O helicóptero pegou o rumo da Rua da Rodagem e seguiu em direção à Usina 13 de Maio. Ficou parado em cima do campo de futebol, enquanto a população tomava de assalto o gramado. Foi perdendo altura aos poucos, e o povo, adivinhando sua intenção, ia abrindo a roda e dando espaço para o pouso. Ao incrível barulho veio se juntar o vento provocado pelas hélices. Tocou de leve na grama. Os ferros, vivos e negros, junto com a maravilhosa visão do motor aparente, compunham um quadro impressionante.

Pousado, visto de perto, recém-chegado do céu, o aparelho ficava realçado em seu encanto. Místico, profético, apocalíptico, ali estava ele ainda rugindo.

A hélice foi diminuindo a velocidade, o povo ia fechando a roda. Os dois ocupantes pareciam assustados e preocupados. Uma camioneta da usina se aproximou com dois funcionários graduados. Houve uma ligeira conferência sob as hélices em funcionamento. A camioneta se afastou, e o ronco do pássaro se alteou. A este sinal, a roda se alargou novamente. Parecia se impando de força, e o povo recuou assustado. Alteou-se devagar e novamente ganhou os ares. Com pouco, estava lá em cima. Novamente a correria no rastro.

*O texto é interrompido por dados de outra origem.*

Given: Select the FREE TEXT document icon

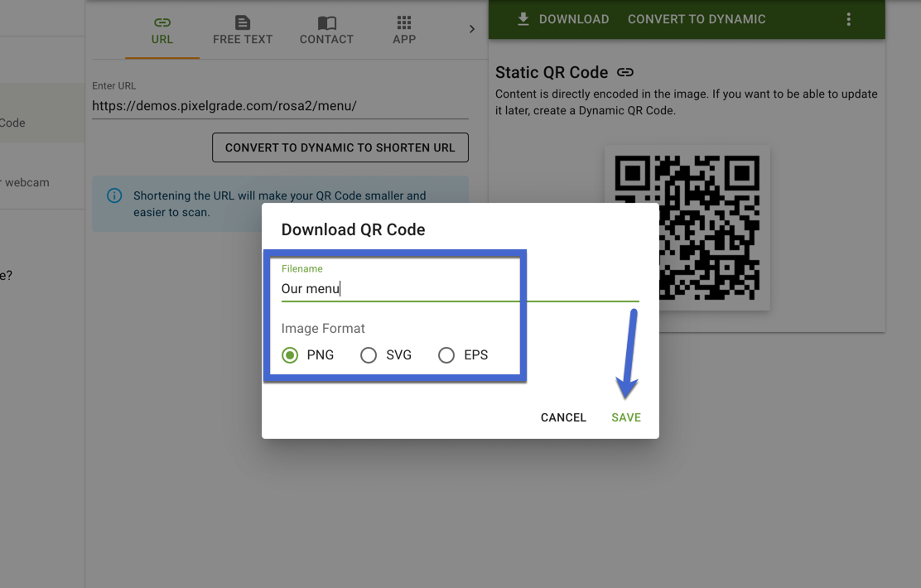Looking at the screenshot, I should tap(242, 23).
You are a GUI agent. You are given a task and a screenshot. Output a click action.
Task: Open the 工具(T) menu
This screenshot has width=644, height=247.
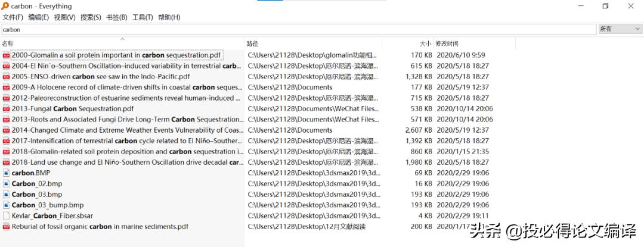click(143, 17)
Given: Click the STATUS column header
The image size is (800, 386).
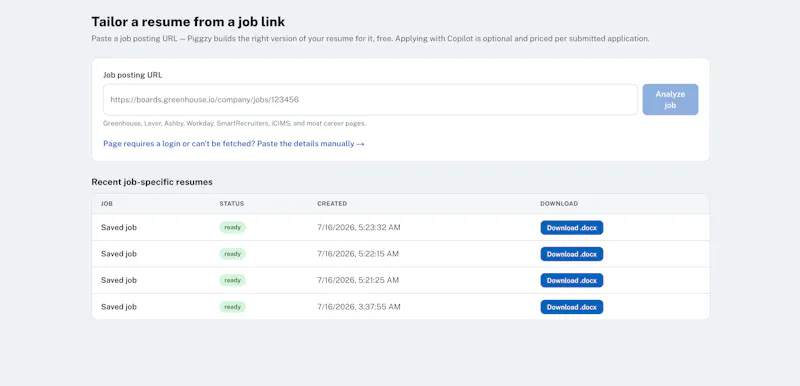Looking at the screenshot, I should (x=232, y=203).
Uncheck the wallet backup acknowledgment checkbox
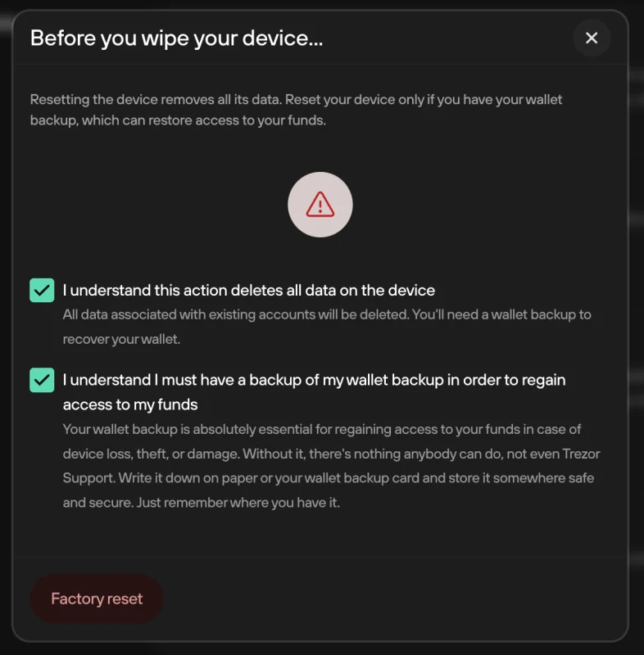The width and height of the screenshot is (644, 655). 42,380
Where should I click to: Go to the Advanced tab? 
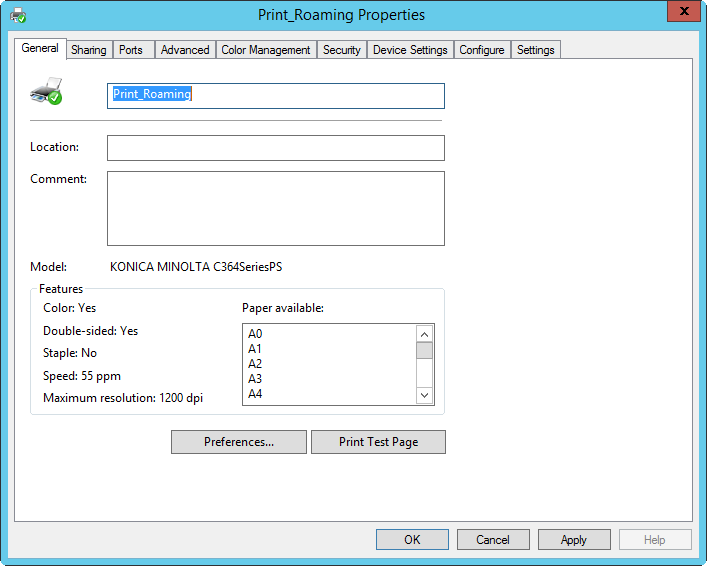tap(185, 50)
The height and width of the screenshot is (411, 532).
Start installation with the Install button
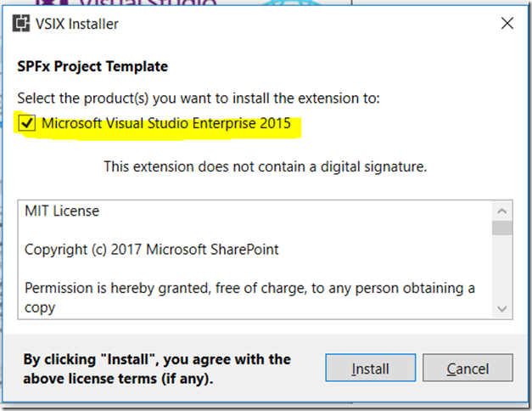[371, 368]
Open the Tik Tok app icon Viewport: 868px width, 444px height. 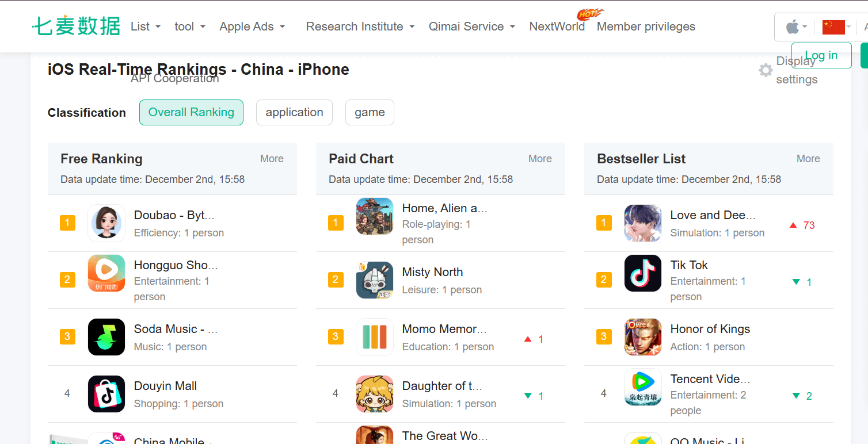643,273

O helicóptero dirigiu-se à usina, e lá começou novamente a perder altura. Frustrada, a multidão o viu desaparecer por trás dos imensos muros da indústria. Sumiu e, com pouco, desligou os motores. Do lado de fora, a multidão, calada e quieta, prestava atenção no silêncio e aguardava.

Um funcionário da usina explicava para alguns de que se tratava: tinham vindo inspecionar as linhas de transmissão que chegavam a Palmares para trazer a energia elétrica da Cachoeira de Paulo Afonso. E, então, o engenho foi imediatamente batizado: o Avião de Paulo Afonso.

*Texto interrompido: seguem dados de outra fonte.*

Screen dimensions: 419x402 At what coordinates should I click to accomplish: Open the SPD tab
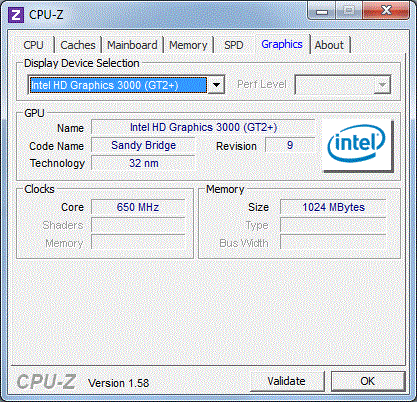coord(233,45)
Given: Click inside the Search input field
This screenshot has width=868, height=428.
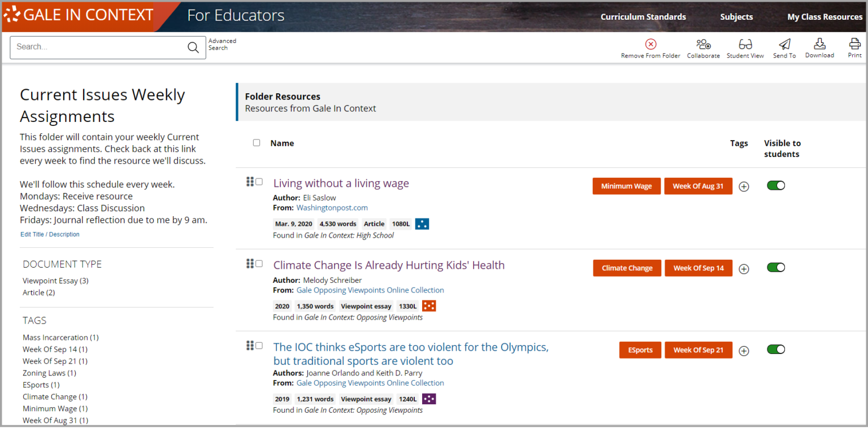Looking at the screenshot, I should click(96, 47).
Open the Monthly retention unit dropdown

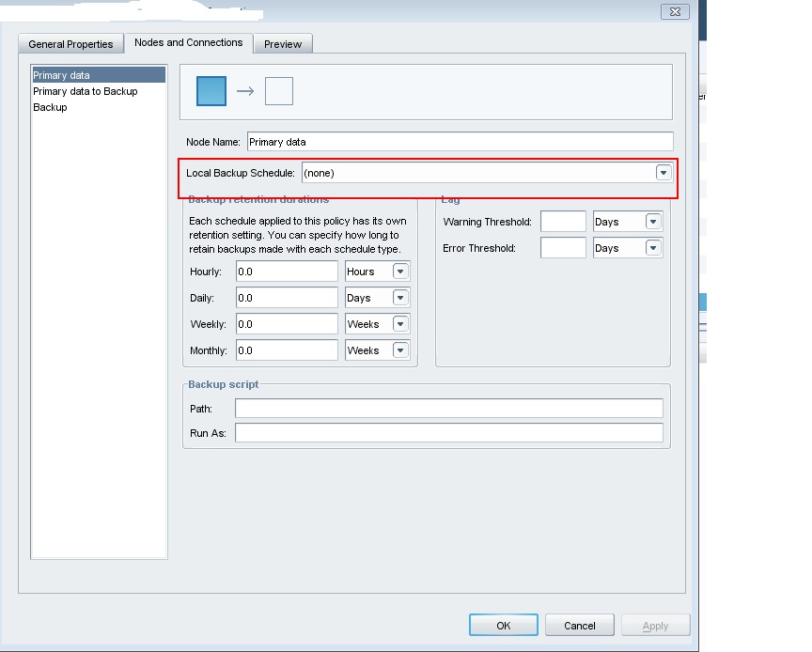400,350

Devagar, em procissão, a população foi voltando à cidade, entre comentários e conversas. Era tanta gente que levantava poeira no arruado sem calçamento da usina.

Almoçou-se tarde naquele dia. Mas, ao seu final, a vida tinha voltado à normalidade.

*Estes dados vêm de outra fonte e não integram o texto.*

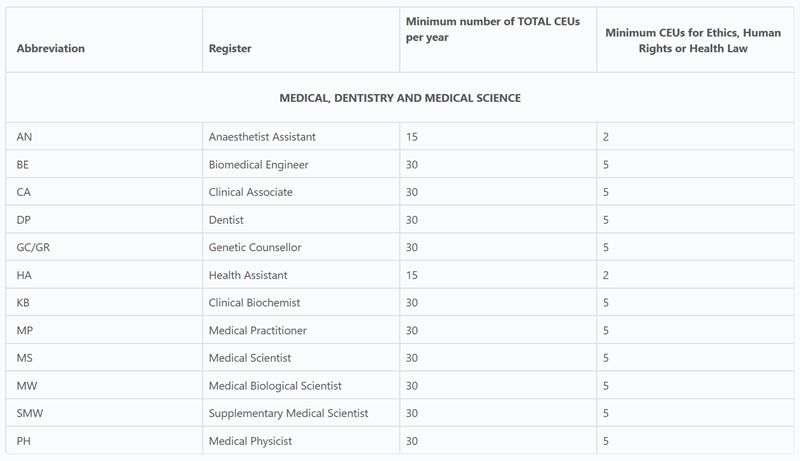The image size is (800, 461).
Task: Select the Biomedical Engineer cell
Action: tap(258, 164)
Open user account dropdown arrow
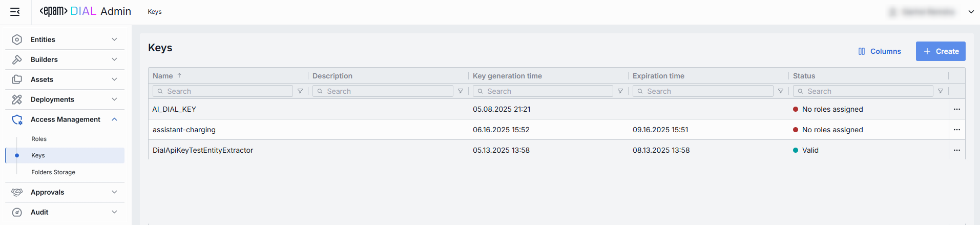Image resolution: width=980 pixels, height=225 pixels. pos(971,12)
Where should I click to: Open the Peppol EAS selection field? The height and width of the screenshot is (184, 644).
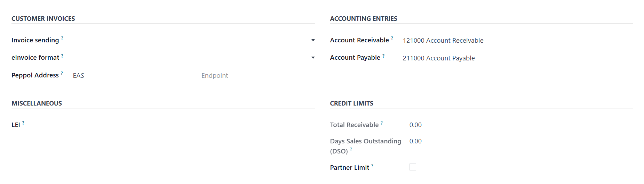pyautogui.click(x=132, y=76)
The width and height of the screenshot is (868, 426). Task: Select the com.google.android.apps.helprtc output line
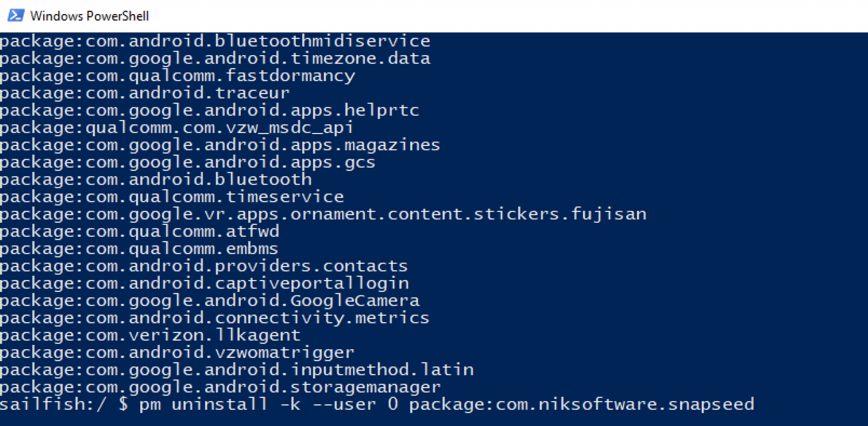click(209, 110)
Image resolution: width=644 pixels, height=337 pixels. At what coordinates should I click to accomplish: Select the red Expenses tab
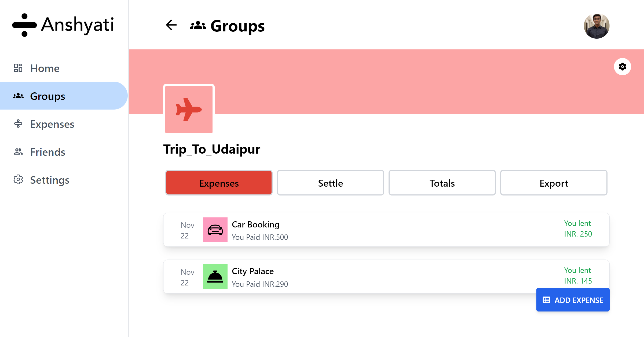pyautogui.click(x=219, y=183)
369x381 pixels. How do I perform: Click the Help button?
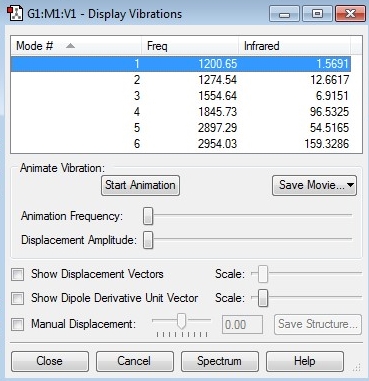[304, 361]
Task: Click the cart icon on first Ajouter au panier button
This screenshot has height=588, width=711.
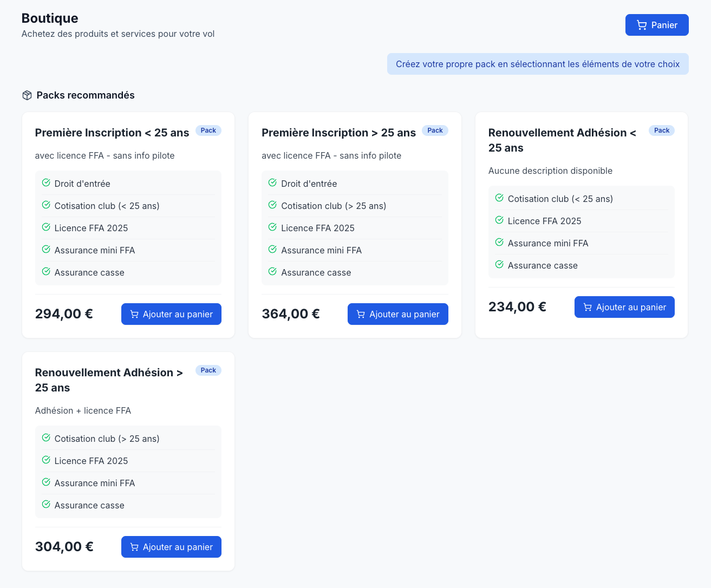Action: (134, 314)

4 pensou em “TÁ CHEGANDO VACINA ATÉ EM ITABAIANA

  1. “Um dia incrível, apocalíptico, incomum” são esse conto e o seu autor!
    Visualizei cada cena com riqueza de detalhes. 👏👏👏👏👏👏👏👏👏👏👏👏👏👏👏👏👏👏👏👏👏👏👏👏👏

  2. Lí, re-Lí e Tri-lí . Este texto magnificamente demonstrativo da qualidade
    descritiva do escritor, é apenas uma prova, uma simples prova de dar água na boca em todos os leitores , de como se escreve ” de verdade ” sem presopopéia,
    procurando apenas ” mostrar ” aquilo que ficou guardado na cabeça de
    autor e trazer para nós uma ” provinha ” de como narrar um fato embutido na
    memória, aquela memória farta, grávida de substantivos e adjetivos inesquecíveis.
    Este texto, é apenas um tira gosto do meu livro favorito do escritor e proseador
    Berto. Todo o texto do livro não me sai da cuca já tão cheia de estórias mil e
    já o decorei inúmeras vezes e li tudo, lí a capa, o nome da editora, o magnífico prefácio do mestre Orlando Tejo, que por si só
    já dava valia a tão jubilado enredo.
    Dá uma vontade porreta de entrar livro à dentro e compartilhar parte das
    aventuras e safadezas com os personagens ainda vivos na minha memória.
    Que gente:
    Maria cu de apito, Pentelho de burro, Cueca engomada Cheira peido…..
    preciso continuar ????
    Abração Berto, obrigado por ter escrito esta maravilha.